#### Passage provided
┄┄┄┄┄┄
Moles of ${CaCO}_{3}$ $= \frac{{Mass of CaCO}_{3}}{{Molar mass of CaCO}_{3}} = \frac{1000}{100} mol = 10 mol$

$Moles of HCl = Molarity \times Volume in L = 0.76 M×0.25 L = 0.19 mol$

${CaCO}_{3} + 2 HCl \to {CaCl}_{2} + {CO}_{2} + H_{2} O$

As per reaction stoichiometry, 20 mol of HCl are needed to react with 10 mol ${CaCO}_{3}$ , but only 0.19 mol of HCl is available. Thus, HCl is the limiting reagent. Moles of ${CaCl}_{2}$ formed depends upon moles of limiting reagent i.e. HCl.
┄┄┄┄┄┄
Dataset excerpt
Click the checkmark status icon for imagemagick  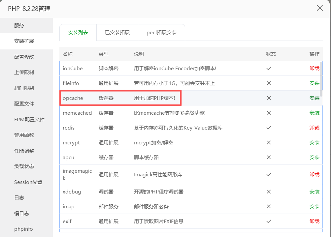click(x=269, y=174)
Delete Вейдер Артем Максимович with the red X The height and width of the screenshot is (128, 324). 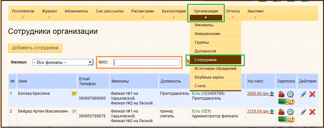312,112
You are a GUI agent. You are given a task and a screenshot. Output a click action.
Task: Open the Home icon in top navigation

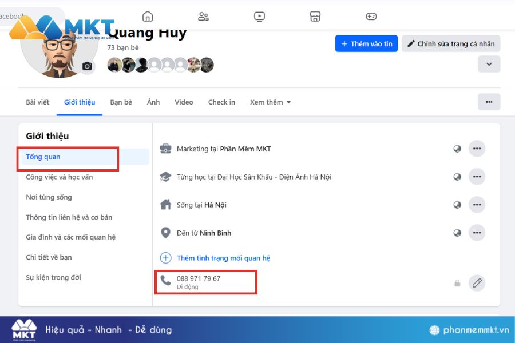coord(148,16)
┄┄┄┄┄┄
#### Exercise instructions
1. According to the limiting-reagent calculation, is each statement true? Answer yes or no for each and quote the words from the calculation that decide it: (a) HCl is the limiting reagent. (b) 10 mol of HCl are needed to react with 10 mol of CaCO3. (c) The volume of HCl used is 0.25 L.
2. Render the lines of the listing as a JSON list of strings, one string per line. Start at the line containing "You are a GUI" and go through the end of the listing, including both ends, leaving out blank lines and the pictures.

#### Per-task outputs
1.
(a) Yes: "Thus, HCl is the limiting reagent."
(b) No: "20 mol of HCl are needed to react with 10 mol"
(c) Yes: "0.76 M×0.25 L"

2.
[
  "You are a GUI agent. You are given a task and a screenshot. Output a click action.",
  "Task: Open the Home icon in top navigation",
  "coord(148,16)"
]